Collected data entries
■ ■ ■ ■ ■ ■ ■
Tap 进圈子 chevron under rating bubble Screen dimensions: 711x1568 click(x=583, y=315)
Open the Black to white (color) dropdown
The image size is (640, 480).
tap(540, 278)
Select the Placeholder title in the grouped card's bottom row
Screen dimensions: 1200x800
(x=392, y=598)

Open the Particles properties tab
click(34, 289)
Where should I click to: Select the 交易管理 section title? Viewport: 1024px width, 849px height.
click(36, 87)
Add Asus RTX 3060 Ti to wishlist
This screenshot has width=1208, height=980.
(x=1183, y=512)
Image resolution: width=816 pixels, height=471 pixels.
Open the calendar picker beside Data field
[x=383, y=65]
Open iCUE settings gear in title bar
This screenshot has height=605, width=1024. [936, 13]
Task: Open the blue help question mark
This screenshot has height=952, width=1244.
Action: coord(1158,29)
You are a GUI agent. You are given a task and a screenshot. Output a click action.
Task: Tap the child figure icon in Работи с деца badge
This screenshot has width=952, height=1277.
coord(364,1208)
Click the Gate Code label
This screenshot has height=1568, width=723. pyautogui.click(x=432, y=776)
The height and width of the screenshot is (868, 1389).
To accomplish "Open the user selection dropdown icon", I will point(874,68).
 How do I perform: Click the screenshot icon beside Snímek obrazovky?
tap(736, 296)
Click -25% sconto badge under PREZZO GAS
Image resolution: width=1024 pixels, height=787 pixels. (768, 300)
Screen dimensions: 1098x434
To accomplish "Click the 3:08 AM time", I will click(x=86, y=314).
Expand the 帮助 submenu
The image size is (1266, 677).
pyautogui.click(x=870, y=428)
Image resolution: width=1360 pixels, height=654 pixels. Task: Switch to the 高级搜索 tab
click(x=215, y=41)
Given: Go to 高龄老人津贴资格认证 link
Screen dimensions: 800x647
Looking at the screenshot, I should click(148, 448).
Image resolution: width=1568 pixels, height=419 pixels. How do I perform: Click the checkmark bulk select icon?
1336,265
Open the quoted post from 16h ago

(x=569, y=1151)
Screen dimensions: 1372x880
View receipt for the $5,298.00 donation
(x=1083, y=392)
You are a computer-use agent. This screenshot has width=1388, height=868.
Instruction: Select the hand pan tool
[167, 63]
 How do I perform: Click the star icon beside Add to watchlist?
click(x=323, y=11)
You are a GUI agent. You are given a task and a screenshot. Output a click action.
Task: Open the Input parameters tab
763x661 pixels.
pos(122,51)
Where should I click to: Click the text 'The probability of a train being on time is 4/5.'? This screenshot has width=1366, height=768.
■ ■ ■ ■ ■ ■ ■
_TASK DETAILS_
Reproduce the preceding entries exactly and completely.

_EXERCISE SOLUTION_
Tap 进圈子 chevron under rating bubble Screen dimensions: 711x1568 click(x=583, y=315)
Open the Black to white (color) dropdown
The image size is (640, 480).
tap(540, 278)
Select the Placeholder title in the grouped card's bottom row
Screen dimensions: 1200x800
(x=392, y=598)

Open the Particles properties tab
click(34, 289)
Where should I click to: Select the 交易管理 section title? Viewport: 1024px width, 849px height.
click(36, 87)
Add Asus RTX 3060 Ti to wishlist
This screenshot has width=1208, height=980.
(x=1183, y=512)
Image resolution: width=816 pixels, height=471 pixels.
Open the calendar picker beside Data field
[x=383, y=65]
Open iCUE settings gear in title bar
This screenshot has height=605, width=1024. [936, 13]
Task: Open the blue help question mark
This screenshot has height=952, width=1244.
Action: coord(1158,29)
You are a GUI agent. You are given a task and a screenshot. Output a click action.
Task: Tap the child figure icon in Работи с деца badge
This screenshot has width=952, height=1277.
coord(364,1208)
Click the Gate Code label
This screenshot has height=1568, width=723. pyautogui.click(x=432, y=776)
The height and width of the screenshot is (868, 1389).
To accomplish "Open the user selection dropdown icon", I will point(874,68).
 How do I perform: Click the screenshot icon beside Snímek obrazovky?
tap(736, 296)
Click -25% sconto badge under PREZZO GAS
Image resolution: width=1024 pixels, height=787 pixels. (768, 300)
Screen dimensions: 1098x434
To accomplish "Click the 3:08 AM time", I will click(x=86, y=314).
Expand the 帮助 submenu
The image size is (1266, 677).
pyautogui.click(x=870, y=428)
Image resolution: width=1360 pixels, height=654 pixels. Task: Switch to the 高级搜索 tab
click(x=215, y=41)
Given: Go to 高龄老人津贴资格认证 link
Screen dimensions: 800x647
Looking at the screenshot, I should click(148, 448).
Image resolution: width=1568 pixels, height=419 pixels. How do I perform: Click the checkmark bulk select icon?
1336,265
Open the quoted post from 16h ago

(x=569, y=1151)
Screen dimensions: 1372x880
View receipt for the $5,298.00 donation
(x=1083, y=392)
You are a computer-use agent. This screenshot has width=1388, height=868.
Instruction: Select the hand pan tool
[167, 63]
 How do I perform: Click the star icon beside Add to watchlist?
click(x=323, y=11)
You are a GUI agent. You are given a task and a screenshot. Output a click action.
Task: Open the Input parameters tab
763x661 pixels.
pos(122,51)
Where should I click to: Click the text 'The probability of a train being on time is 4/5.'? This screenshot has width=1366, height=768.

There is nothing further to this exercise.